The AUD and NZD Can’t Keep Up with Stocks
Rowan Crosby • 1 min read
Despite another day where US stocks pushed to record high levels, the AUD and NZD couldn’t keep up the pace.
The main reason for that was the USD managed to regain some ground. The falling Greenback has been the story recently and for the time being, it has been finding a bit of support. It was kind of an interesting session, given that ADP employment badly missed the target of 1 million new jobs.
The AUD/USD in fact was the weakest of the majors yesterday and has really just tagged 0.7400 and fallen away from that point.
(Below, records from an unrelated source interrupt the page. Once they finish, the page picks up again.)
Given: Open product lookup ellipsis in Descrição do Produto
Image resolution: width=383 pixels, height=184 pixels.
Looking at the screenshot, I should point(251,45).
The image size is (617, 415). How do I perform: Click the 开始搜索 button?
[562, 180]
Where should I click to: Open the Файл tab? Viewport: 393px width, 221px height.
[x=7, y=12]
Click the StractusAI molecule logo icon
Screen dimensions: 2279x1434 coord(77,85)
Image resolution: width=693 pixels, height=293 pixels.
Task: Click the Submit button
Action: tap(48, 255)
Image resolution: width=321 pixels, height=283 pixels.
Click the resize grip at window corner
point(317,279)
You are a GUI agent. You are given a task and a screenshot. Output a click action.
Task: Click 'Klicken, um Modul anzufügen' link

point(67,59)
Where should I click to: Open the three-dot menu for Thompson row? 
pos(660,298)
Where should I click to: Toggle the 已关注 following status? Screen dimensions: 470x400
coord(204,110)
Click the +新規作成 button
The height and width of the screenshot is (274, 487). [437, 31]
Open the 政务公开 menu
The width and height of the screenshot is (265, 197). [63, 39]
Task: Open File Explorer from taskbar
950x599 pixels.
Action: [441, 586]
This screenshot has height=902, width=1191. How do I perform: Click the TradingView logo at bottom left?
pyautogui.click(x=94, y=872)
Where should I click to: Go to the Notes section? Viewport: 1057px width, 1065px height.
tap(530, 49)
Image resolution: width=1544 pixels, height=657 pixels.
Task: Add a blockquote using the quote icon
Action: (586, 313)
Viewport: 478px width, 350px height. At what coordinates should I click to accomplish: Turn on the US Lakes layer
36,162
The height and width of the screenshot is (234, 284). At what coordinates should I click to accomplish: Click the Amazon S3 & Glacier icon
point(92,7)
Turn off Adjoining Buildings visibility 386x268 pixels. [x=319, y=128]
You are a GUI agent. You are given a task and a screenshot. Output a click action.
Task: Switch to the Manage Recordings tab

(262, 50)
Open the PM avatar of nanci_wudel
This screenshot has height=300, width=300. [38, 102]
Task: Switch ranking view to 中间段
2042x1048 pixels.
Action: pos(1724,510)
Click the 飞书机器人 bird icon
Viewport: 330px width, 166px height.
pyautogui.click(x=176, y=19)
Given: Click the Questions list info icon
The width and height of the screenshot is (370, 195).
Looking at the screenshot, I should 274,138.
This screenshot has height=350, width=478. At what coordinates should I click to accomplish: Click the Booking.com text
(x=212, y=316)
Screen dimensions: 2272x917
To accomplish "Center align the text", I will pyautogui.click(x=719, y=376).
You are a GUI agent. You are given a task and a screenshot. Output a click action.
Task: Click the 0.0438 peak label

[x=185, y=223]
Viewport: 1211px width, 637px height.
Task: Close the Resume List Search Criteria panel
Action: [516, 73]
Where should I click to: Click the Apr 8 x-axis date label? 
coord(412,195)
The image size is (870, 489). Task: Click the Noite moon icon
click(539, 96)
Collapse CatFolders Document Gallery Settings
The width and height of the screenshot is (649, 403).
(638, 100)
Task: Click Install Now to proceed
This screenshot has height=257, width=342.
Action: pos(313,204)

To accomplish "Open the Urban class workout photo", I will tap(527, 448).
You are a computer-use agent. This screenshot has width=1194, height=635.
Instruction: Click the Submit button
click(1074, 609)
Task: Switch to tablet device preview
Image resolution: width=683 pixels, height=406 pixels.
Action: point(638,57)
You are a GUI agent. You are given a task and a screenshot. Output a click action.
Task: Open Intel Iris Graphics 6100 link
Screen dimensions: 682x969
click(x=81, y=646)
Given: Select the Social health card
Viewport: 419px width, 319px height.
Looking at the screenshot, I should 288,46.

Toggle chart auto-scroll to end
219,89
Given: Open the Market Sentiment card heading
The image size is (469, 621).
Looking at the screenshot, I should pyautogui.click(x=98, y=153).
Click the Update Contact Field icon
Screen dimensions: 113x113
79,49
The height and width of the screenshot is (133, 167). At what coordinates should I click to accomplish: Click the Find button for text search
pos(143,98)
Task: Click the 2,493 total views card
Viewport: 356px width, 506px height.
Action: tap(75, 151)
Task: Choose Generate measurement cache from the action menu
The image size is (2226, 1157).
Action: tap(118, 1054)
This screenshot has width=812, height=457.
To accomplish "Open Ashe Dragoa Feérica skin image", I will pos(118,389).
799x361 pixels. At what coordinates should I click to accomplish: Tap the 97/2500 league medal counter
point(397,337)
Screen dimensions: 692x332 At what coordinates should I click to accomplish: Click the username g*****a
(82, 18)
In truth, there is a lot of resistance around the 0.7400 and 0.7500 level and I think the Aussie will have a hard time breaking through.
The NZD/USD on the other hand help up a fair bit better than the Aussie.
It has certainly been the leader of the two pairs in recent times. The AUD downside wasn’t helped by a worse than expected GDP print, which showed the Aussie economy officially fell into recession territory. That means two negative quarters of economic growth.
While the economy might already be out the other side of it, as the RBA have noted, there is plenty of uncertainty still and I think we are seeing the Aussie correct a little on that data point and what it really means.
For the remainder of the Asian session, we will be watching both the AUD and NZD closely.
The AUD/USD bounced off 0.7300, but 0.7280 looks like a real level of interest and is the previous highs.
For the NZD/USD, 0.6750 is the big one. A fall below that level could mean a sharp drop. Alternatively, if price takes 0.6800, we could see another leg higher.